» Work required
Rewrite all of the lines below with every "icon" changed to "button" and nothing else altered, and leave the pictures out of your answer.

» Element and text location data
** begin **
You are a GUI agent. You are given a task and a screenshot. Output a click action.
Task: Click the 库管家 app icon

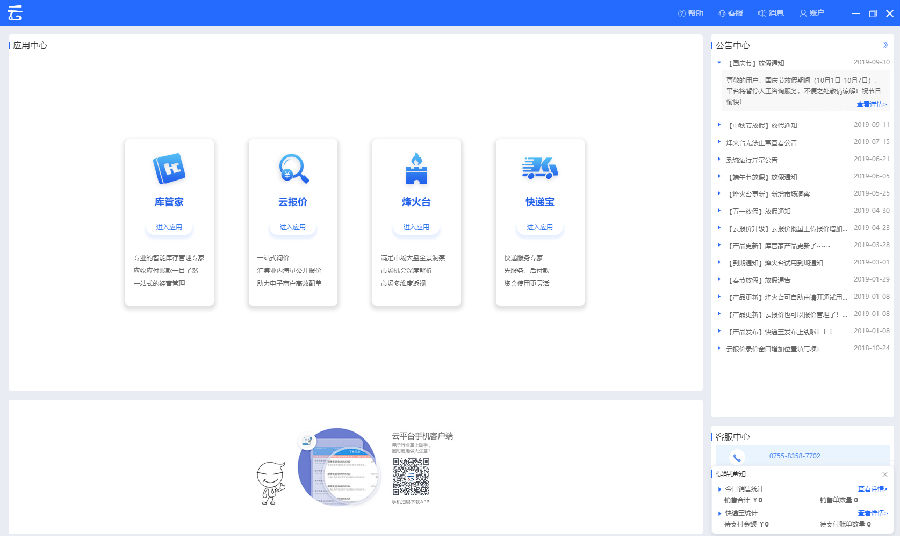[x=168, y=168]
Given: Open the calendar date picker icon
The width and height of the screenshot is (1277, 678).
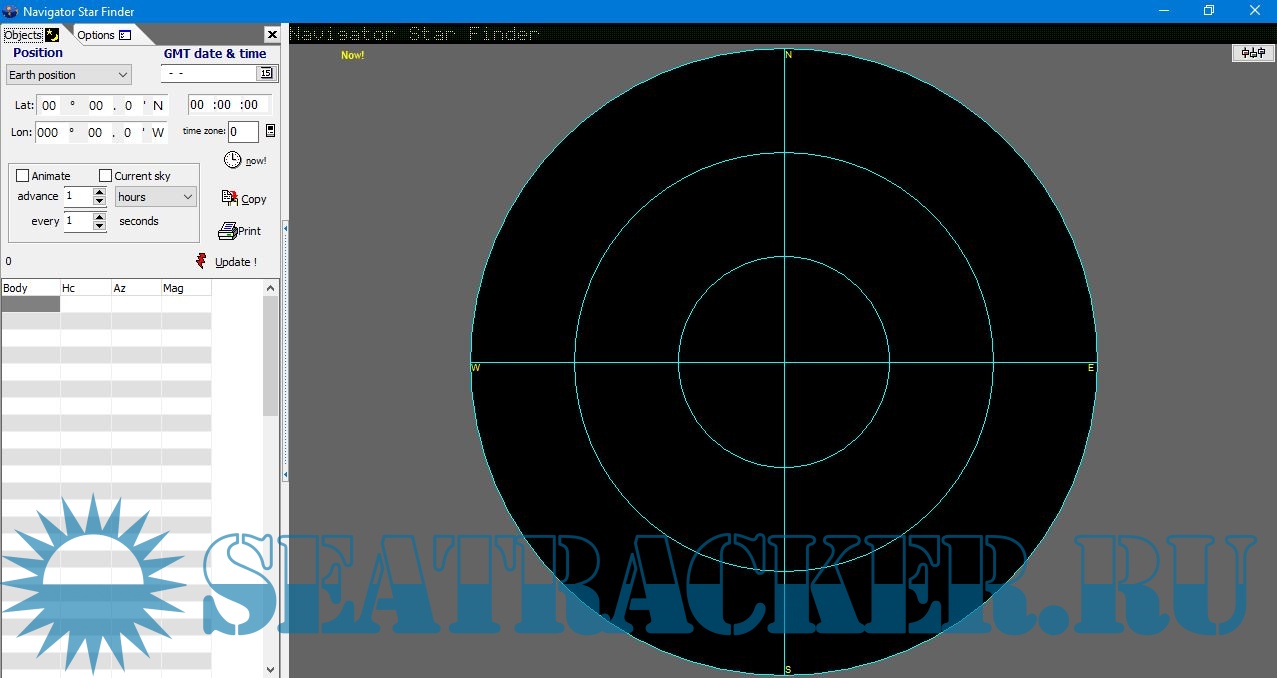Looking at the screenshot, I should tap(266, 73).
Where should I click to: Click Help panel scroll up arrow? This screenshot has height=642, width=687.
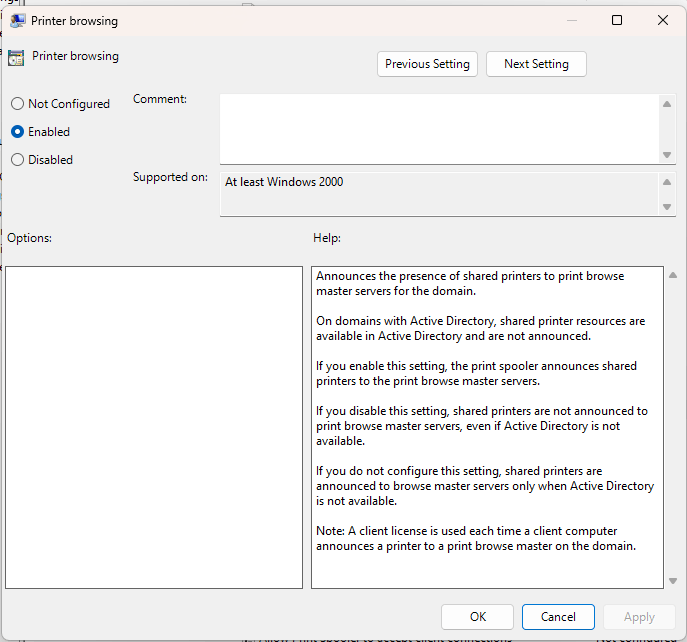click(673, 275)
** end **
» Solved problem
You are a GUI agent. You are given a task and a screenshot. Output a click action.
Task: Click the 库管家 app button

[x=168, y=168]
Given: Open the calendar date picker button
The width and height of the screenshot is (1277, 678).
Looking at the screenshot, I should tap(266, 73).
Where should I click to: Click Help panel scroll up arrow? This screenshot has height=642, width=687.
click(673, 275)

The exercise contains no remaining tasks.